A critical advantage of our analysis with recombinant proteins is complete control of the sites and extent of phosphorylation. Previous investigations aimed at identifying the critical phosphorylation events that regulate Rb-E2F binding had mixed results (11–13, 23, 24). These studies generally relied on transient transfections of mutagenized proteins in cancer cell lines. Thus, specific conclusions may have been influenced by substoichiometric degrees of phosphorylation at the acceptor sites that varied depending on the mutant and kinase. In an in vitro reaction with large quantities of recombinant kinase, we have achieved nearly quantitative phosphate incorporation, allowing unambiguous interpretation of the molecular effects of phosphorylation. Nevertheless, our results agree with and further explain several key observations from these previous cellular assays. Importantly, in transfection experiments assaying E2F binding, repression of E2F transcription, and growth suppression, cumulative mutation of multiple phosphoacceptor sites was required to abolish the effect of Cdk phosphorylation (11, 13, 23, 24). With previous results, our data reveal that multiple phosphorylation events (Thr³⁵⁶/Thr³⁷³, Ser⁶⁰⁸/Ser⁶¹², Ser⁷⁸⁸/Ser⁷⁹⁵, and Thr⁸²¹/Thr⁸²⁶) are capable of inhibiting one of the two interfaces stabilizing the overall complex (Fig. 1), and thus many different combinations of Cdk phosphorylation must all be sufficient to inactivate Rb by disrupting the complex.

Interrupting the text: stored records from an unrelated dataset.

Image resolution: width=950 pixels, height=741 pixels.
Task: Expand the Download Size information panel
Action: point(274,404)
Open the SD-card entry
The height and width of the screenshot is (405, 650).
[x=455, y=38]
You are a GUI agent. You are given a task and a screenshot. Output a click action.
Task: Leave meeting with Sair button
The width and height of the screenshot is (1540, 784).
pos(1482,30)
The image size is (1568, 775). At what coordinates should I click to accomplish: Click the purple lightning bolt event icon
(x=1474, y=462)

Previous studies, which analyzed the effects of Rb phosphorylation at specific sites in cancer cell models, support our molecular characterization of Rb-E2F inhibition in several ways. First, phosphorylation reverses Rb repression of E2F-dependent transcription even if all of the RbC sites have been mutated (13, 24). This observation points to a role for phosphorylation outside of RbC in specifically regulating the E2F transactivation domain and is consistent with our calorimetry data. Second, mutation of Ser⁶⁰⁸/Ser⁶¹² in addition to all of the RbC sites results in an Rb construct that cannot be regulated by phosphorylation, directly demonstrating the importance of Ser⁶⁰⁸/Ser⁶¹² phosphorylation in Rb inactivation (13). Third, Cdk phosphorylation cannot regulate Rb when RbN is deleted and RbC phosphorylation sites are mutated (13). Our data confirm that RbN is required for full phosphorylation-induced E2F^TD inhibition. Interestingly, our calorimetry and NMR data suggest that RbN is not required for the partial E2F^TD inhibition induced specifically by Ser⁶⁰⁸/Ser⁶¹² phosphorylation. One possible explanation for this discrepancy is that the quantitative calorimetry assay used here is more sensitive than the cellular assays in detecting partial inhibition of E2F^TD binding.

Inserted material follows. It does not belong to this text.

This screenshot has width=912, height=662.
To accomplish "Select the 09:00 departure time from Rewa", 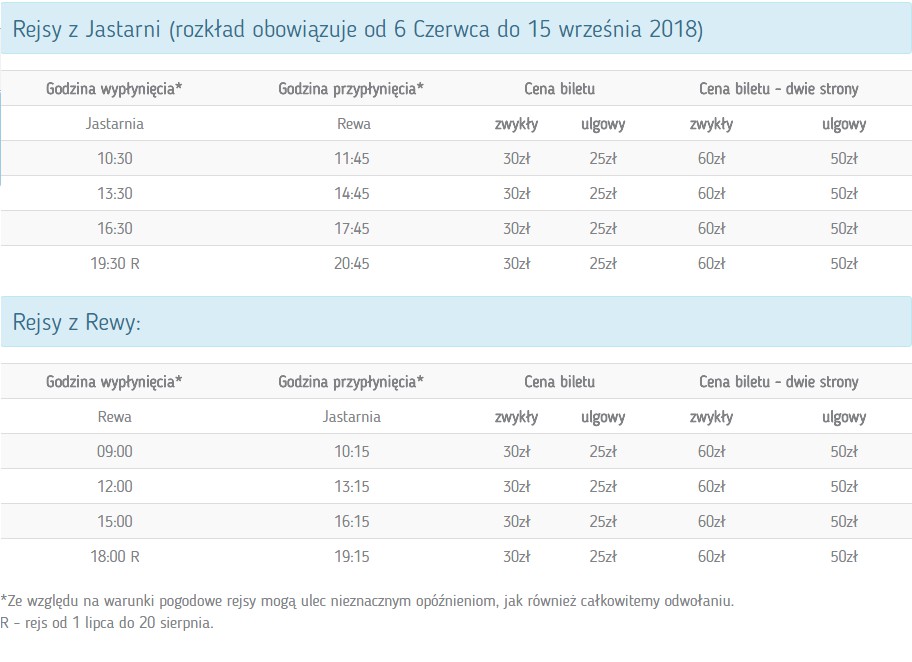I will [114, 452].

The implications of multiple possible phosphorylation pathways to E2F dissociation are intriguing. Different phosphorylation sites are probably preferentially phosphorylated by different Cdk-cyclins (34, 36), and thus diverse upstream regulators can affect Rb-E2F stability. On the other hand, although the sites have seemingly redundant roles in combining to inhibit E2F binding, each phosphorylation event is unique in the structural change it induces in Rb. The resulting conformations can differentially influence interactions of Rb with other proteins. For example, the intramolecular association of phosRbC with the pocket domain upon Thr⁸²¹/Thr⁸²⁶ phosphorylation competes with the binding of LXCXE-containing proteins in addition to inhibiting the RbC-E2F marked box interface (12, 17, 37). Inhibition of the E2F^TD-pocket association through Ser⁶⁰⁸/Ser⁶¹² phosphorylation, however, would still permit LXCXE protein interactions. Thus, in generating distinct phosphorylated Rb structures, the different E2F inhibition mechanisms resulting from various phosphorylation pathways allow for multiple signaling outputs.